Upeneus heemstra
- Conservation status: Least Concern (IUCN 3.1)

Scientific classification
- Kingdom: Animalia
- Phylum: Chordata
- Class: Actinopterygii
- Order: Syngnathiformes
- Family: Mullidae
- Genus: Upeneus
- Species: U. heemstra
- Binomial name: Upeneus heemstra Uiblein & Gouws, 2014

= Upeneus heemstra =

- Genus: Upeneus
- Species: heemstra
- Authority: Uiblein & Gouws, 2014
- Conservation status: LC

Species of goatfish

Upeneus heemstra, the Heemstra's goatfish, is a species of ray-finned fish in the genus Upeneus. It was first described by Franz Uiblein and Gavin Gouws in 2014.
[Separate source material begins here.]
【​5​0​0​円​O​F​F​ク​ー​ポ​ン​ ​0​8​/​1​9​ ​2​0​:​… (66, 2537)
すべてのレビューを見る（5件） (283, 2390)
== Distribution and habitat ==
Upeneus heemstra is a marine demersal species mostly found across the western Indian Ocean, with a range extending from Mozambique to the central Red Sea, including western India and Sri Lanka. It typically occurs on soft sand and muddy seabeds close to coral reef areas. It is found at depths between 0 and 12 metres.

== Description ==
It has an elongated body, slightly compressed laterally, with a pointed head profile and large eyes. The maximum recorded length is 15 cm. The barbels are yellowish. The coloration is predominantly brown on the back, where there are darker streaks that end at the caudal peduncle, and pale on the belly, where there are many small dark or reddish spots. Spots and streaks are also present on the fins, particularly on the caudal fin, which is forked, where there are 12 oblique stripes of variable coloration.

== Biology ==
=== Behaviour ===
It usually does not form groups.

=== Feeding ===
It is carnivorous and its diet consists mainly of small marine invertebrates.

== Conservation ==
According to the IUCN, Upeneus heemstra is classified as Least Concern.